Как политтехнологи брали Крым

Интервью с российским пиарщиком, который работал на референдумах в Крыму и Донбассе

Владимир Дергачев
Российский политтехнолог, работавший на референдумах в Крыму и Донбассе, на условиях анонимности рассказал «Газете.Ru», в чем состояла разница между этими голосованиями. По его словам, в одном случае пиарщики были не нужны, а в другом – бессмысленны.

— В чем заключалась ваша работа в Крыму? С чего все началось?

— Работа сводилась к разработке сценариев референдума, подготовке ответов на возможные, так скажем, претензии.
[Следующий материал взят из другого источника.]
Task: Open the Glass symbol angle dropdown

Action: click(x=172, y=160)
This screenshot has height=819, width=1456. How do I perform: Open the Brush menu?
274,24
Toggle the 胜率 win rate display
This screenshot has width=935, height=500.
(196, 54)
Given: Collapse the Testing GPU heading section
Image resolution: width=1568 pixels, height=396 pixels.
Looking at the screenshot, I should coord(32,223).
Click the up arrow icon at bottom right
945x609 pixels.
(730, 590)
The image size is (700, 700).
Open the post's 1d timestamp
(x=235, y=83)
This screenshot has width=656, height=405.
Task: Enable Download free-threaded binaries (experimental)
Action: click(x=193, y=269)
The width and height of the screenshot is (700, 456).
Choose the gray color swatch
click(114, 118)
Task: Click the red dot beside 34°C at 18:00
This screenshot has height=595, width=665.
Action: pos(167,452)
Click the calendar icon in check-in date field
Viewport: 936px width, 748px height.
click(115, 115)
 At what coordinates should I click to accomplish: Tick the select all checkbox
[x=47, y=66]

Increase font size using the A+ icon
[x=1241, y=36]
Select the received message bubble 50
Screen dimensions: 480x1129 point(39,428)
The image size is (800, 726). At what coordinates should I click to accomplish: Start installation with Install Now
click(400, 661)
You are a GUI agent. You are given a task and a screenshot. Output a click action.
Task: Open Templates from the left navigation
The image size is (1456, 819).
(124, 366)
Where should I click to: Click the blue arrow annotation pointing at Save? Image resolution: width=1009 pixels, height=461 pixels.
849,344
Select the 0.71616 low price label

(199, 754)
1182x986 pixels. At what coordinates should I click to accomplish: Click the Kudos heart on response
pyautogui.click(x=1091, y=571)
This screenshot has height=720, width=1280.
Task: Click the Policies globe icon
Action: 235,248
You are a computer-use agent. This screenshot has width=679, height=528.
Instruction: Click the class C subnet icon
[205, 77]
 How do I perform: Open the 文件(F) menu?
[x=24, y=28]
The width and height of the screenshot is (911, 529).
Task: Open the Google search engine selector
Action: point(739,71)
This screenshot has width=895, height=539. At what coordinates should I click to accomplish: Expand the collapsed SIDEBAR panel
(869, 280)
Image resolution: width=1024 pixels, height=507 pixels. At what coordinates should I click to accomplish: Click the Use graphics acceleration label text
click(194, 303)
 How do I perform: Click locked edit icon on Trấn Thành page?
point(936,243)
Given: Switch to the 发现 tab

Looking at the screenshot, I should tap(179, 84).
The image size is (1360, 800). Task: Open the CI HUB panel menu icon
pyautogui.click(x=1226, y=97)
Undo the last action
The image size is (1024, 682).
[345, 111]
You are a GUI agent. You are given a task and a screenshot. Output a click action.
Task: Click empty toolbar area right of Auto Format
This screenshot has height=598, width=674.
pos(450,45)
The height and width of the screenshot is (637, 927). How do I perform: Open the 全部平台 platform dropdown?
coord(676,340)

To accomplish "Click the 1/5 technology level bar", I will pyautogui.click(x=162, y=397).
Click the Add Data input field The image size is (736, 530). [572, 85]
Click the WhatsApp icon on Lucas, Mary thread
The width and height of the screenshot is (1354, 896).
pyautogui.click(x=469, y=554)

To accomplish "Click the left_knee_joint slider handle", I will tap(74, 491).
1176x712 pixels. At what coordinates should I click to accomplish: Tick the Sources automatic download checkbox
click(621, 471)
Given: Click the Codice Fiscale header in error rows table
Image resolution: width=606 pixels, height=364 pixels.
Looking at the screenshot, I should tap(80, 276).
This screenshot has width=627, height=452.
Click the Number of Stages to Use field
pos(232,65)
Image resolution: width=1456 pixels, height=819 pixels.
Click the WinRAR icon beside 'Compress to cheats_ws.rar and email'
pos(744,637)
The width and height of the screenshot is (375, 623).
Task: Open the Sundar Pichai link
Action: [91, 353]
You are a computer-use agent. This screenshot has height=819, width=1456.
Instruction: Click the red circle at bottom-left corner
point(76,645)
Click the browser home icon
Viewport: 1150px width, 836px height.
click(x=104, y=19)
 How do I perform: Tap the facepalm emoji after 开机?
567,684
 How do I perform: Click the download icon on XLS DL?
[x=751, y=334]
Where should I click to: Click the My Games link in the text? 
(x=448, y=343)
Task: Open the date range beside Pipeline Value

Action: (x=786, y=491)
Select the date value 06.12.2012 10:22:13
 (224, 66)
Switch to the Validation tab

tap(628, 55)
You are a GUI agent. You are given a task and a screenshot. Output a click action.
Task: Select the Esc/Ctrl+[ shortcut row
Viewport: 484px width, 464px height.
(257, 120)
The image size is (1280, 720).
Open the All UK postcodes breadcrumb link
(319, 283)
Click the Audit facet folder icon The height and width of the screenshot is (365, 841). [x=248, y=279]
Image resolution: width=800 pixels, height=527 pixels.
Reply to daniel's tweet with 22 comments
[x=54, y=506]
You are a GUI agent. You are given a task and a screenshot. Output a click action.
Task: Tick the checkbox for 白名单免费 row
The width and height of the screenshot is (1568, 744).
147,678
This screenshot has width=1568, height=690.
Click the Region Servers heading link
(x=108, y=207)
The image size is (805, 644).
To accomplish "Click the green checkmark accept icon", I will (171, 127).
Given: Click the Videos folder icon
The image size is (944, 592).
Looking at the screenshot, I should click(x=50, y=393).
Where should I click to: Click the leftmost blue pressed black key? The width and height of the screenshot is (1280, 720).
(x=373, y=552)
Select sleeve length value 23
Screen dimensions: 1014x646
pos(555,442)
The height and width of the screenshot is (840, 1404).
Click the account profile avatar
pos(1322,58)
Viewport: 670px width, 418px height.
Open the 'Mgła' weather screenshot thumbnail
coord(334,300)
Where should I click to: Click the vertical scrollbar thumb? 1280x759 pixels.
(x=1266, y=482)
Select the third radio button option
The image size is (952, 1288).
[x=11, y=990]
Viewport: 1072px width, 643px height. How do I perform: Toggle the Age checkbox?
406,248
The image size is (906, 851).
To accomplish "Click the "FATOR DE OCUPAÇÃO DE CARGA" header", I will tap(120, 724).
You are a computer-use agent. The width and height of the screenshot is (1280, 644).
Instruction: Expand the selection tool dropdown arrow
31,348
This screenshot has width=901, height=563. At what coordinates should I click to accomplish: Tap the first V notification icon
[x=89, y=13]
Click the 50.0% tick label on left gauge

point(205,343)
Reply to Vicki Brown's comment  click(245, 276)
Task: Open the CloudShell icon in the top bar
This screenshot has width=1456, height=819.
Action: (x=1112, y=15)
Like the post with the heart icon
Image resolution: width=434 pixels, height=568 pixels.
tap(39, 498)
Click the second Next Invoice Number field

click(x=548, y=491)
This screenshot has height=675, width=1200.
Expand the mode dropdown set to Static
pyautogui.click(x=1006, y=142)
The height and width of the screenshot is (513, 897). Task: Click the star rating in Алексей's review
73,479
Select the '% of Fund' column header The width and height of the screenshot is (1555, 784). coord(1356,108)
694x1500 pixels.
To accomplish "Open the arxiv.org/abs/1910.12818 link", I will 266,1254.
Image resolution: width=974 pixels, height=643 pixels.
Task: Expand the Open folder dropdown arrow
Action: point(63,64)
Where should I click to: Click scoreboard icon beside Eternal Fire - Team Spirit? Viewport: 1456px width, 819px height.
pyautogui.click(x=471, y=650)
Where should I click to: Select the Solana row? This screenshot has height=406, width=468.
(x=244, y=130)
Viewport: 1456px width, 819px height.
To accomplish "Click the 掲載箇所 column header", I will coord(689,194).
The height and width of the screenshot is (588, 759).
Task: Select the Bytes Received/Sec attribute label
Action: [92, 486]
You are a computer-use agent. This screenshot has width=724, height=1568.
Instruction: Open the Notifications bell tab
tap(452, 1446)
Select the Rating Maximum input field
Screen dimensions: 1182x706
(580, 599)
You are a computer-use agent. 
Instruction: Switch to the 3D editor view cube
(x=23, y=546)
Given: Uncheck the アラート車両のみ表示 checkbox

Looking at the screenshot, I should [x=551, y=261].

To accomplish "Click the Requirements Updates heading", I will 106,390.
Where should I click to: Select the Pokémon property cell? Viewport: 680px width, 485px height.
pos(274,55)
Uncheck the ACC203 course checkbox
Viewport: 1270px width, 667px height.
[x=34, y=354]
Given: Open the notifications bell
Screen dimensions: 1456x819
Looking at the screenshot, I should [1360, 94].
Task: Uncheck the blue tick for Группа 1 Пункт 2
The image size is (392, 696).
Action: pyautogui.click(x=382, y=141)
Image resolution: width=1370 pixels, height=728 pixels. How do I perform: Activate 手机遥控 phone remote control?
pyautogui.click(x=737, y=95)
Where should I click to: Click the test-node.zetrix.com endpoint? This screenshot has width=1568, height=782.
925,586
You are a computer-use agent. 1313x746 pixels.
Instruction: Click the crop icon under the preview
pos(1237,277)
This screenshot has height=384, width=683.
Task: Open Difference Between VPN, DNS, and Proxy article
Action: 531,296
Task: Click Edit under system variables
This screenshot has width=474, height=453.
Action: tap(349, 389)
За основу был взят косовский прецедент. Все оговорки оппонентов о нарушении норм международного права мы предупредили заранее, и крымский референдум был проведен на куда более законных основаниях, чем косовский. Я искренне считаю, что международное право сформировалось на англо-саксонской системе и фактически превратилось в свалку прецедентов, а их использование стало правом сильного.

Говоря грубо, Россия не очень долго рылась в этой помойке. Она не стала обращаться к событиям XVII—XVIII веков, к условиям Кучук-Кайнарджийского мира с турками, а взяла косовский прецедент и в результате блестяще организовала процесс присоединения Крыма.

Так Крым в беспрецедентно сжатые сроки и с полным соблюдением норм международного права был убран с игровой доски. Безусловно, роль сыграла возможность контролировать всю территорию республики и обеспечить избирательный процесс.

— Вы имеете в виду «вежливых людей»?

— Их, а также безусловную поддержку местного населения. Не последнюю роль сыграло то, что украинские военные части отказались от каких бы то ни было действий.

— А какие были бюджеты и сколько московских политтехнологов, а сколько местных было задействовано?

— В это сложно поверить, но я не могу сказать, что там были политтехнологи в прямом смысле слова. Крымский референдум не нуждался в политических технологиях. Там были узкие специалисты, которые приводили формулировки в соответствие с последними прецедентами международного права и обеспечивали проведение голосования. Кстати, само голосование было сопоставимо со спокойными муниципальными выборами в каком-нибудь отдаленном районе одной из российских областей: чистенькие участки, списки избирателей. Явка, объявленная властями, от реальной не отличалась абсолютно: ни одной нарисованной цифры там нет.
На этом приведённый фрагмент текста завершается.